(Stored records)
+--

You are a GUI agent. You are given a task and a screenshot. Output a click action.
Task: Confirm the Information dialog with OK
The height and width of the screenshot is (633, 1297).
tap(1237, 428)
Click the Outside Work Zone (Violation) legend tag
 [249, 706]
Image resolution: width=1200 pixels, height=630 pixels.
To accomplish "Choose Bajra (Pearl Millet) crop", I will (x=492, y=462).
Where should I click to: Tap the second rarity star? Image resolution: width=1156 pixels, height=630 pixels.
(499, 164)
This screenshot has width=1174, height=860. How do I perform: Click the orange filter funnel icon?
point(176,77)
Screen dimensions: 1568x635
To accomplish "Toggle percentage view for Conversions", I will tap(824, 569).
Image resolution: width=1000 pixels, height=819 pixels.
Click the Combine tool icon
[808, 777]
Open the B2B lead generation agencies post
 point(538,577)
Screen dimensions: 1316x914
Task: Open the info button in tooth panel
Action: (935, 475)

+--

What you return must match, line for line, the data from the line containing "Image resolution: width=1000" to its end, both ends included.

Image resolution: width=1000 pixels, height=819 pixels.
Click the Combine tool icon
[808, 777]
Open the B2B lead generation agencies post
 point(538,577)
Screen dimensions: 1316x914
Task: Open the info button in tooth panel
Action: (935, 475)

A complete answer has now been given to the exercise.